Discussion/Conclusion

Prospective evidence supporting the safety and efficacy of C-ion RT for HCC is still lacking to date. This study confirmed that short-course C-ion RT using 4 fractions is a safe treatment with a high LC rate for HCC in the prospective setting. Further, our data showed that C-ion RT had minimal adverse impact on liver function. Although the study population was relatively small, the sample size was statistically designed with the goal of becoming a rational for randomized controlled trial comparing C-ion RT with standard therapies in patients with HCC not amenable to surgery and RFA. To our knowledge, no previous studies designed for same purpose have been reported.

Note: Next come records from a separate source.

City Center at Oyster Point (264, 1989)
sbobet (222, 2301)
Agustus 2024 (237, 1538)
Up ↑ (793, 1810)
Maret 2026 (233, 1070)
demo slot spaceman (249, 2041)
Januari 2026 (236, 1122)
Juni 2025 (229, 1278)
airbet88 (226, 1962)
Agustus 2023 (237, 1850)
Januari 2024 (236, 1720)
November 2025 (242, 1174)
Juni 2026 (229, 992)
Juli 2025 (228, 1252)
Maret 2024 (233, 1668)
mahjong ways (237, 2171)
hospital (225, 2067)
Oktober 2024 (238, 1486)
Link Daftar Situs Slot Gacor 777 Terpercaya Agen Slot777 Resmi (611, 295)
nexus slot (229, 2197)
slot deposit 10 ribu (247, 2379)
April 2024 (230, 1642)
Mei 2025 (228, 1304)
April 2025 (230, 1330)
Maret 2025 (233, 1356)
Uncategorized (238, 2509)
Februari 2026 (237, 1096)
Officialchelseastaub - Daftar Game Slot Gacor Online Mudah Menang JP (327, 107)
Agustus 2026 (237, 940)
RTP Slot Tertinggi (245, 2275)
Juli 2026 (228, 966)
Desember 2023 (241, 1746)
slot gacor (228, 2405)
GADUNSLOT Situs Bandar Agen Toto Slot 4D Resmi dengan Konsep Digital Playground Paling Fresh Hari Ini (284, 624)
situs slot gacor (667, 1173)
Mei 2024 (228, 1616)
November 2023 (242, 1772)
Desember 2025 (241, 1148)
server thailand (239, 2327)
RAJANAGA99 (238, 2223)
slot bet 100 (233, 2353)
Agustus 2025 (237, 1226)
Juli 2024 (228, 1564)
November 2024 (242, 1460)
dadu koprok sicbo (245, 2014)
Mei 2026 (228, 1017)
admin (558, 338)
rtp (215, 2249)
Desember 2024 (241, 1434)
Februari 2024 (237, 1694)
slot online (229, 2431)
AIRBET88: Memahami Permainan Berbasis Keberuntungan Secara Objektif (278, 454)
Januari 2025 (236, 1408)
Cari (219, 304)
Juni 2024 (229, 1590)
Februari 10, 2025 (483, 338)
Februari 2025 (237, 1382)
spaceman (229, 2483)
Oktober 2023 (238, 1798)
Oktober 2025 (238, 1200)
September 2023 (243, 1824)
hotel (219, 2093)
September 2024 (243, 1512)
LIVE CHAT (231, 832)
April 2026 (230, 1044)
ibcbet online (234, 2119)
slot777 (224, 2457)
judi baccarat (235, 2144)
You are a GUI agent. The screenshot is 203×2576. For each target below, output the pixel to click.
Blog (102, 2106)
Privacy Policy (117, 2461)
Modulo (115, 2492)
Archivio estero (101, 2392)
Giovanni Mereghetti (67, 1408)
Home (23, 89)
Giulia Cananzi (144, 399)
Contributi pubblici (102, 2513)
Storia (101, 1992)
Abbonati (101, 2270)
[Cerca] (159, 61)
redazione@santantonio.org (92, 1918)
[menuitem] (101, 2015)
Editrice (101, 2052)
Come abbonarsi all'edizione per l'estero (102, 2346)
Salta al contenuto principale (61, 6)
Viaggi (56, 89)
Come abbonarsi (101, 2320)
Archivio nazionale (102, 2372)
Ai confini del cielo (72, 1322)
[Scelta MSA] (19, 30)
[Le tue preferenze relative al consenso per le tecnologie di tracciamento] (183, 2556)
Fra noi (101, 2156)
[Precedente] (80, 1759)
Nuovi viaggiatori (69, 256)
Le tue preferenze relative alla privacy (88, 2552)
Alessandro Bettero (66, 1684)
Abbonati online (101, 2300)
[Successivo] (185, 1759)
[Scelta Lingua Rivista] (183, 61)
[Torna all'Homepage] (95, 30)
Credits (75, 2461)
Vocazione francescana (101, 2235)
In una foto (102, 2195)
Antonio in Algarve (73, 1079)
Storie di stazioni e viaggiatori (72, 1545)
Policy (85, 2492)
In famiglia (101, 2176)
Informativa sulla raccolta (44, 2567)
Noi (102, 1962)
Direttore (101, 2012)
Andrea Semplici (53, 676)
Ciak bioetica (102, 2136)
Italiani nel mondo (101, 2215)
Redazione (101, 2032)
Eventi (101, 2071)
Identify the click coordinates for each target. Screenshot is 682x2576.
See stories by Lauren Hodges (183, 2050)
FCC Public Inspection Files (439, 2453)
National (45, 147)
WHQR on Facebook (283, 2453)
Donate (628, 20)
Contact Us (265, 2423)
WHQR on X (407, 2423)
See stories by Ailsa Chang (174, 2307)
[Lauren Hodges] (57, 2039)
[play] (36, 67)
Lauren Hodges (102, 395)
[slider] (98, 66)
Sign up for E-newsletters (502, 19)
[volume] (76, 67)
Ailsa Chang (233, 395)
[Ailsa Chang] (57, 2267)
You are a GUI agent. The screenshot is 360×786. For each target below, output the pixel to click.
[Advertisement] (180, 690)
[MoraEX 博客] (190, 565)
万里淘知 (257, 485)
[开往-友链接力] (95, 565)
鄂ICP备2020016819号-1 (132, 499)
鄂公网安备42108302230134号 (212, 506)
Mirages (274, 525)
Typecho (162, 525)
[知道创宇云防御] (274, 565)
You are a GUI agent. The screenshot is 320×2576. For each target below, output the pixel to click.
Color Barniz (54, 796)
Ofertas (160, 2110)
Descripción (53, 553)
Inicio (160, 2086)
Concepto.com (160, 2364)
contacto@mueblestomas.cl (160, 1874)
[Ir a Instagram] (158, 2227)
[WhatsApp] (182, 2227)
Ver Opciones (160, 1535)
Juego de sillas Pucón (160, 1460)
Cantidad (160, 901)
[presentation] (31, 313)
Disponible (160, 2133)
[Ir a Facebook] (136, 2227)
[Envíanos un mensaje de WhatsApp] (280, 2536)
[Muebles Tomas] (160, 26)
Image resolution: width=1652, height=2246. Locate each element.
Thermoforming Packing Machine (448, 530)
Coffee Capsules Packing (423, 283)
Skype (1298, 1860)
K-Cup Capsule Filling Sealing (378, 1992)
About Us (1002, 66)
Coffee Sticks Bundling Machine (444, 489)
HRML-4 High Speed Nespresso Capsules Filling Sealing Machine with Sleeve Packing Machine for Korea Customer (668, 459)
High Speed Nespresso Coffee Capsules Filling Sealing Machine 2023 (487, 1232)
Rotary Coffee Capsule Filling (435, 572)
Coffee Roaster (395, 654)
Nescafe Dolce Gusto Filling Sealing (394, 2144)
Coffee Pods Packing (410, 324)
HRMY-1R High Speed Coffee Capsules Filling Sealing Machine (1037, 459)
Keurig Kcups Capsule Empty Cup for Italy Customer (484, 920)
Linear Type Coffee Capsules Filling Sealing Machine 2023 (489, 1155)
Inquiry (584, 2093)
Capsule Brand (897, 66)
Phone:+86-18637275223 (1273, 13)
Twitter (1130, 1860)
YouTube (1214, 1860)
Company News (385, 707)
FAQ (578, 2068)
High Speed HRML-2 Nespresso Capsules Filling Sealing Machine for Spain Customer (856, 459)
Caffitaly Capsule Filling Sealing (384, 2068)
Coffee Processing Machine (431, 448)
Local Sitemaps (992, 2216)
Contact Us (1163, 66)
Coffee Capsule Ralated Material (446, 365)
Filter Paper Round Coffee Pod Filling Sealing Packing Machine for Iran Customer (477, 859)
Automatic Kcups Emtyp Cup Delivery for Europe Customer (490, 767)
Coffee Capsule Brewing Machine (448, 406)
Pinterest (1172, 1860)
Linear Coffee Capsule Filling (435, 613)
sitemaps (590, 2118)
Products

C-ion RT for HCC was initiated in 1995 at the Hospital of the National Institute of Radiological Sciences (NIRS) in Japan, and the results of the first prospective study were reported by Kato et al. [26]. Kasuya et al. [25] recently analyzed data from 2 prospective trials that used 12, 8, or 4 fractions C-ion RT at NIRS and reported promising outcomes. The 3-year LC and OS rates were 91.4% and 50%, respectively [25]. In these studies, equivalent doses in 2 Gy fractions (α/β = 10 Gy) ranged from 65.3 to 102.1 Gy, which were less than or equivalent to those of this study (102.1–125.0 Gy). Shibuya et al. [9] reported the results of hypofractionated C-ion RT for HCC in a multicenter retrospective setting. The 3-year LC and OS rates were 81.0% and 73.3%, respectively [9]. The outcomes related to effectiveness, such as LC and OS rates in this study, were consistent with these previous studies. The treatment response could not be sufficiently confirmed on the follow-up images for both RECIST and mRECIST as early as 3 months after C-ion RT, and it was considered that it would take at least 6 months to determine the objective response. In RECIST, most cases did not develop CR even after 12 months. Conversely, in mRECIST, the in-field CR and ORR rates at 12 months were 82.1% and 96.4%, respectively, and CR was achieved in 90% of cases within the entire observation period. Two of the 3 patients whose best response was PR on the mRECIST criteria showed no local recurrence at the 52- and 88-month follow-up. One patient was not evaluated with contrast medium after 12 months due to poor renal function. In the other patient with PR, a tiny early-enhancement in the irradiation field was observed; it did not increase in size for 88 months. In 1 patient whose best response was SD, local recurrence was confirmed by biopsy, which was performed based on a slightly increased contrast enhancement and tumor size 22 months after C-ion RT. Two patients with PR had survived at the end of the follow-up periods, and 1 patient who experienced local recurrence died due to HCC progression 55 months after C-ion RT. These findings are consistent with the high LC rate of C-ion RT. Understanding this delayed response appeared to be important for avoiding excessive treatment and managing HCC appropriately.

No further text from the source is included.